- [GIVEN REQUEST 1]:
In the blog post, which show would be on TV while Mimi was in the kitchen making dinner?
_ _ _ _ _ _ _
Monday, January 10, 2005

OZ

when i was a little girl, i used to get to spend lots of time by myself at my grandparents house in dallas. since i was the first grandchild, the ONLY granddaughter, and 8 years old that the next grandchild, i was able to forge a VERY special bond with my Mimi and Pop. i had them all to myself. those were some of my favorite times in my life.

during the summers, we would go to their country club and i would swim in the olympic size pool for hours on end. my grandfather used to squirt water at me using only his hand ... with PRECISE ACCURACY. i still try to perfect that trick when i am in the bathtub. and at night, after being out in the sun all day, we would just relax around the house. Wheel of Fortune would be on. Mimi would be in the kitchen, making dinner. and there was a line where the linoleum didn't reach all the way out of the kitchen, and that was the Magic line you weren't supposed to cross while she was in there. even as i got older, none of us grandchildren would cross that line when she was in there. and my grandfather would be sitting on the other side of the counter "supervising". and by "supervising" i mean trying to trade his blood for scotch... and making comments about whatever we were talking about. it was perfect.

after dinner, we would play cards or watch a little bit of TV. this was back when you had about 25 channels and we watched whatever was on. and somehow, as if by Magic, The Wizard Of Oz would come on when i was visiting. now, seriously, what are the odds of that PARTICULAR movie coming on about 75% of the time i was at their house? whether it was summer, or winter, or a random weekend in the spring? seriously. it WAS magic. and i would lay on the floor between Mimi and Pop, sitting in their respective chairs, and we would watch the Wizard.

even now, when i see it come on TV i call my Mimi. there is a very special thing about the Wizard.
it wasn't until today, i realized the amazing lessons that can be learned from movie. and wisdom too.

i don't exactly remember how it got started, but i have a friend who calls me her Scarecrow. and she is going through a rough time right now.... so me, being one of those people who looks for weird stuff on line to make a point, i looked up the script for the Wizard of Oz. (yeah i know, i am a dork) this is what found me.
_ _ _ _ _ _ _
- [GIVEN REQUEST 2]:
Please copy the entries again, everything from the line containing "Nothin et Atlas" down to the line containing "Books (985, 34)", with both of those lines included. Leave out any pictures.
_ _ _ _ _ _ _
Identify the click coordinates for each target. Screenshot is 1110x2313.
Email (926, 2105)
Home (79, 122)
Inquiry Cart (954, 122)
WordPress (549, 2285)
_ _ _ _ _ _ _
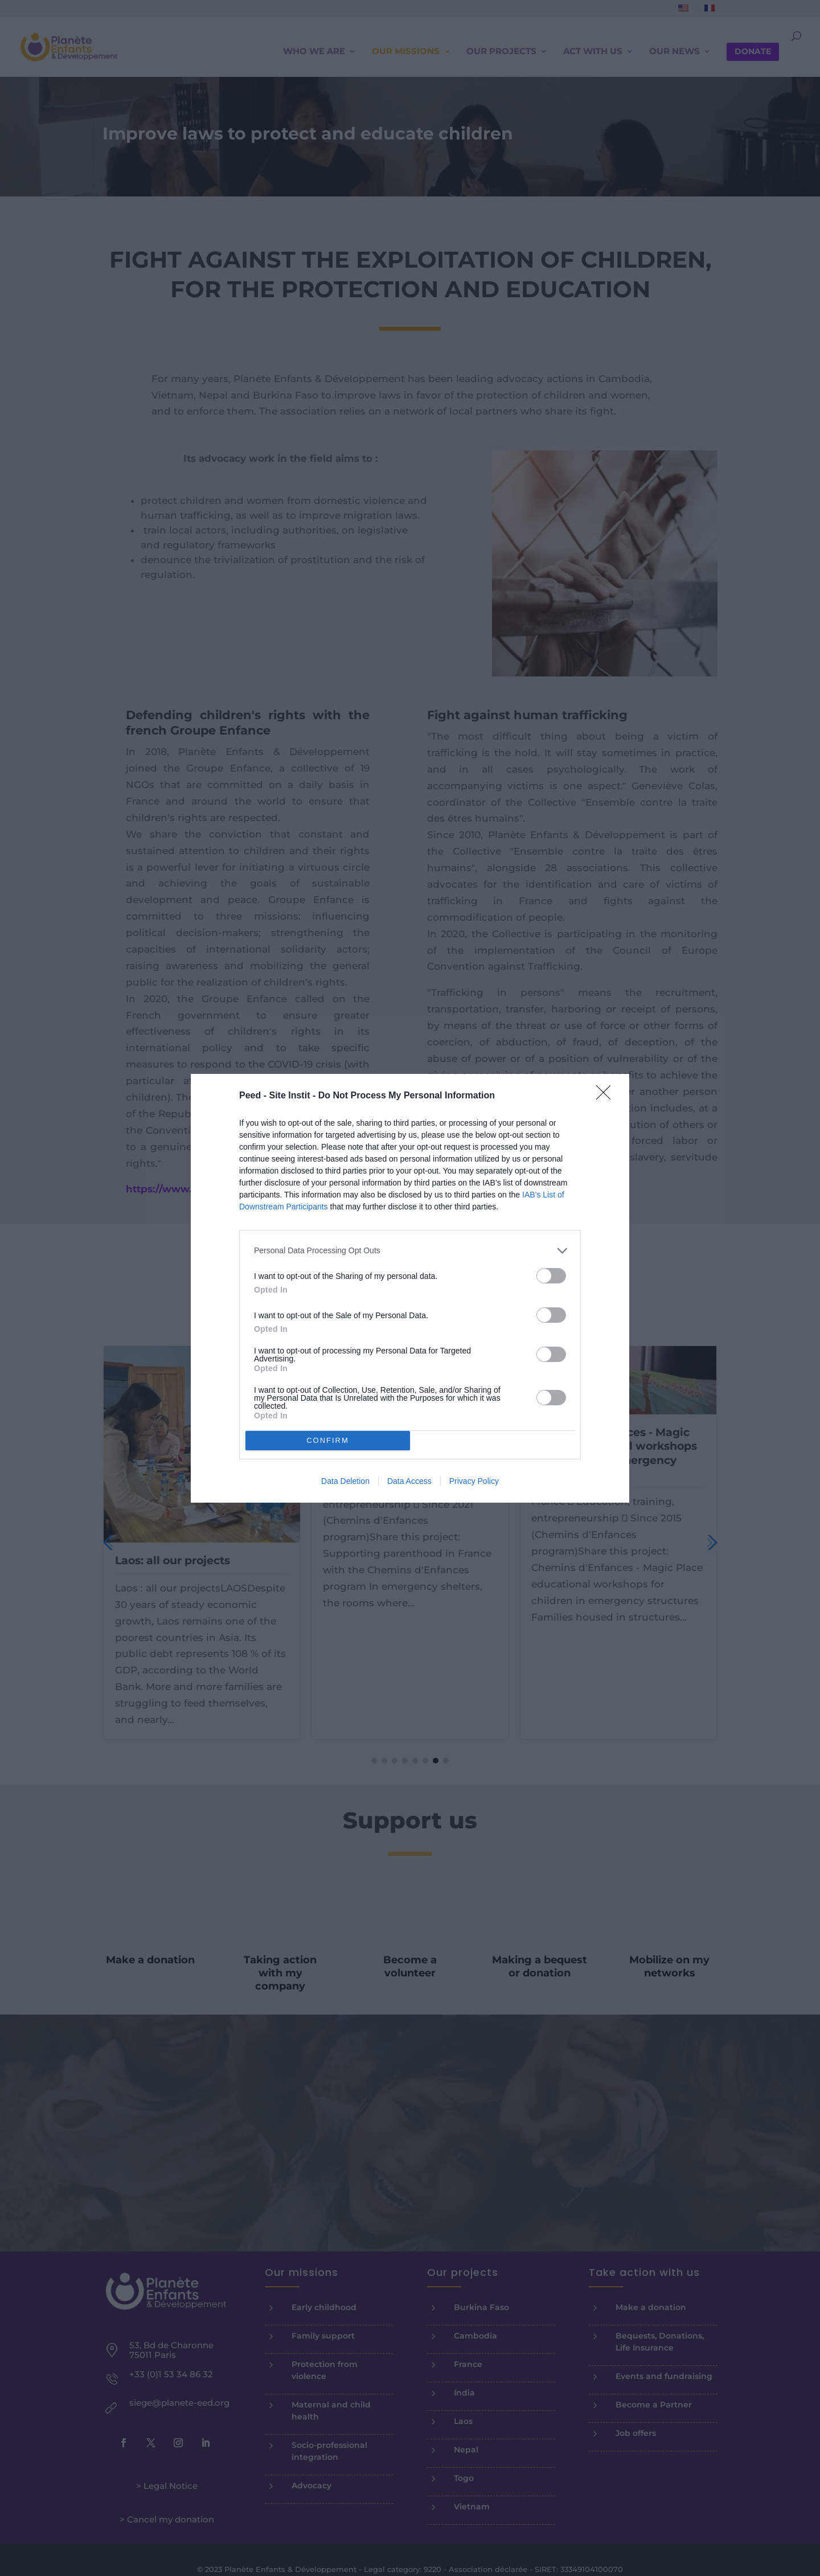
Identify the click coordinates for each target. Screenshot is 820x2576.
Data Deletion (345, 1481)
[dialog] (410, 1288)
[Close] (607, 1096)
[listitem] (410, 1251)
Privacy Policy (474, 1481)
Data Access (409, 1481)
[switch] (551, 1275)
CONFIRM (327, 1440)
_ _ _ _ _ _ _
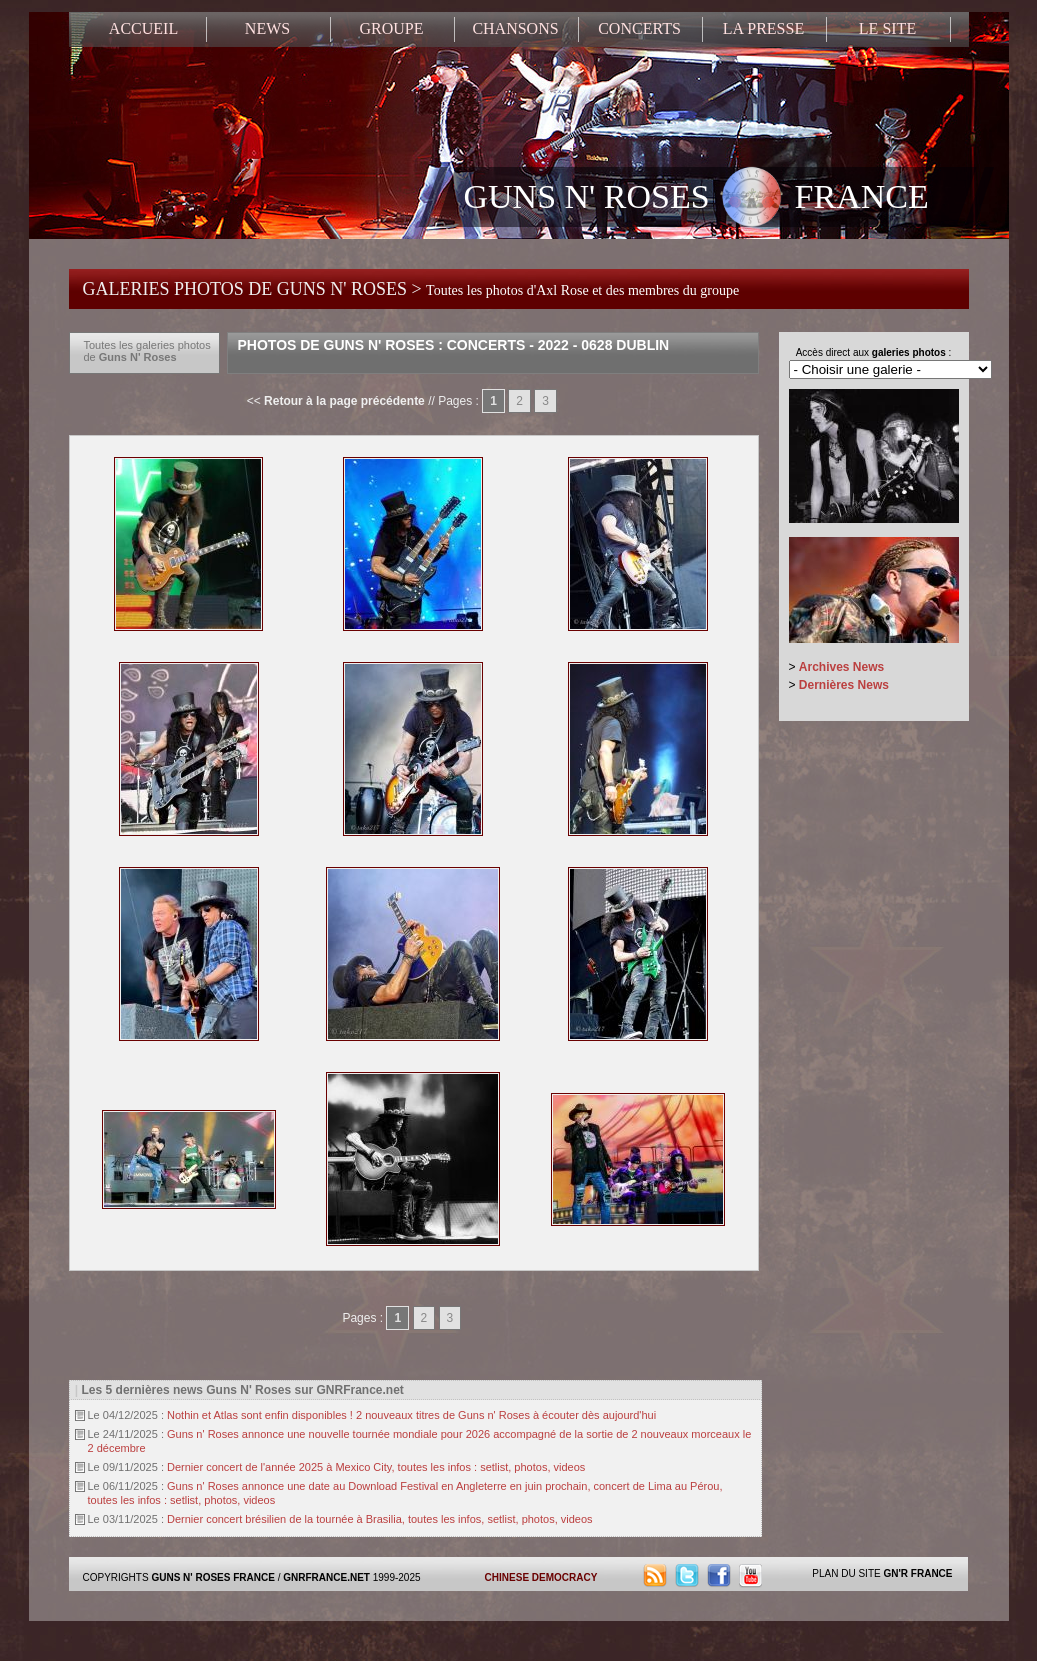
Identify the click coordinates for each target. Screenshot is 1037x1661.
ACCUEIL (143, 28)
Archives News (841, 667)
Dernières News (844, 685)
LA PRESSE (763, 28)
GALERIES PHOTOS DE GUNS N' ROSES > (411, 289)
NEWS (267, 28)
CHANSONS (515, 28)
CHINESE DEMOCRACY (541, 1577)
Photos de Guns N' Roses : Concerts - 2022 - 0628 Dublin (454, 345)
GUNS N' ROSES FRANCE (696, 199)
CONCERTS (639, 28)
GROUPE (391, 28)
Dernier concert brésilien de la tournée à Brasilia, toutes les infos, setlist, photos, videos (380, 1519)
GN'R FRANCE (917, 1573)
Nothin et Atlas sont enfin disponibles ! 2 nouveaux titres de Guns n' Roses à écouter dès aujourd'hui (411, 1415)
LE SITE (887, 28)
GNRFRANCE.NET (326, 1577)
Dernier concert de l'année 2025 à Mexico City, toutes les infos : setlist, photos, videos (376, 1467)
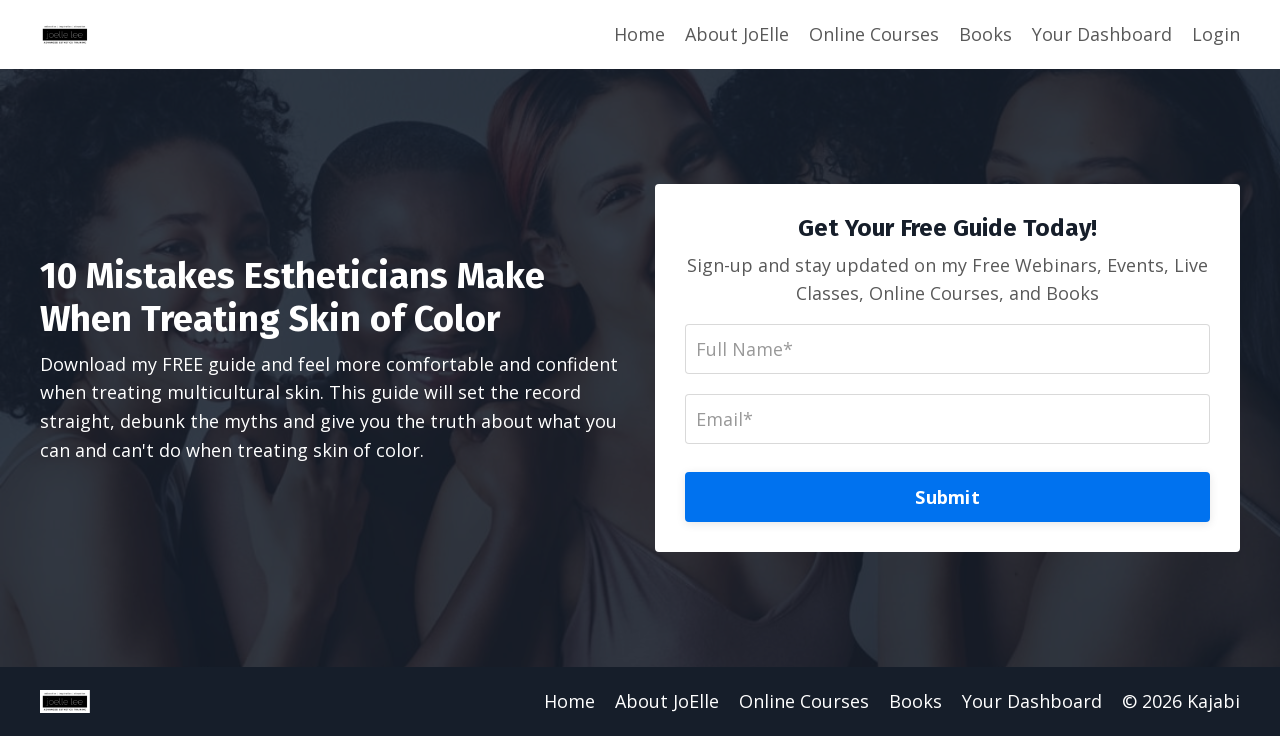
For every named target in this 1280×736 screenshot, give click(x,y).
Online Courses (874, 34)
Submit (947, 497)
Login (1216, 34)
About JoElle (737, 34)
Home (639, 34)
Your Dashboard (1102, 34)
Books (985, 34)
_ _ _ _ _ _ _
- [FINAL RESULT 1]:
Wheel of Fortune.

- [FINAL RESULT 2]:
Nothin et Atlas sont enfin disponibles ! 2 nouveaux titres de Guns n' Roses à écouter dès aujourd'hui (411, 1415)
LE SITE (887, 28)
GNRFRANCE.NET (326, 1577)
Dernier concert de l'année 2025 à Mexico City, toutes les infos : setlist, photos, videos (376, 1467)
For every named target in this 1280×736 screenshot, give click(x,y).
Online Courses (874, 34)
Submit (947, 497)
Login (1216, 34)
About JoElle (737, 34)
Home (639, 34)
Your Dashboard (1102, 34)
Books (985, 34)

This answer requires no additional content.